After a bit of toying we’ve found our GPU clock sweet spot, or the highest point that was stable without any voltage tweaks – 1028MHz. That’s an impressive 308MHz overclock from the out of the box speed, in percentage terms that’s a staggering 43% boost in frequency! Aside from overclocking the GPU we haven’t touched the CPU or any other clock speeds, but I can inform you we have paired the overclocked APU with faster memory than we used in the original testing on our Kaveri Ultimate Review. We are using 2400MHz RAM but for reference we also have results in the graphs with 2400MHz RAM without any overclocks applied so you can see the true scaling from the GPU overclock alone. As we’re focusing on the GPU we’ve also omitted re-running any tests that are CPU-only, or use minimal GPU resources, because we’ll only end up showing you identical results which is a waste of your reading time as well as our testing time.

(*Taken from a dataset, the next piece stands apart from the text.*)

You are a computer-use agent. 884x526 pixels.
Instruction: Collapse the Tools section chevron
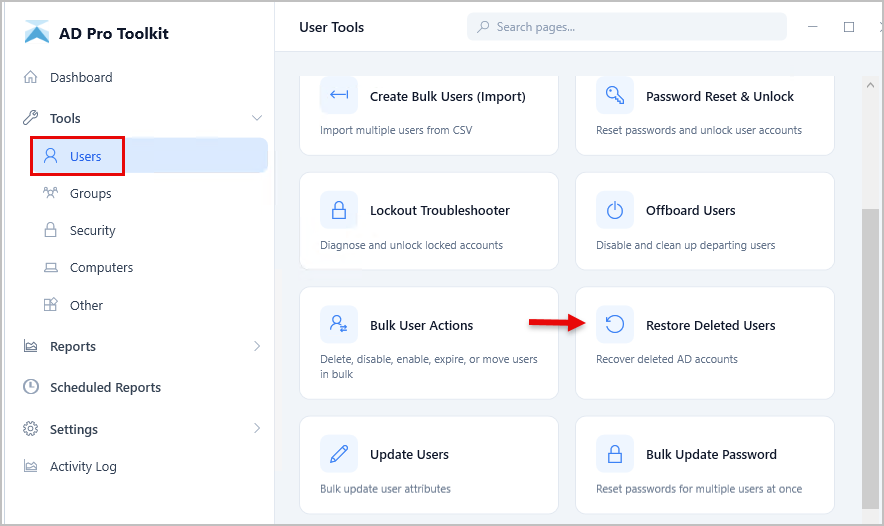click(257, 118)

Before we delve into the results from our overclocking let’s first take a brief look at some of AMD’s own internal testing. As we can see they are illustrating our point about Kaveri overclocking, if you overclock the CPU the gains in performance are pretty modest compared to overclocking the GPU where you can see substantial jumps in performance.


Memory scaling actually offers almost as much performance as GPU overclocking alone according to AMD, one of the reasons why we’re using 2400MHz memory here. If you’re going to be buying a Kaveri A10-7850K based system then 2400MHz memory, or at least 2133MHz, is an absolute must.



When you stack fast memory with an overclocked GPU AMD is claiming as much as a 50% boost in frame rates in some games. So with your appetite now ready for some overclocking let’s get straight into the results!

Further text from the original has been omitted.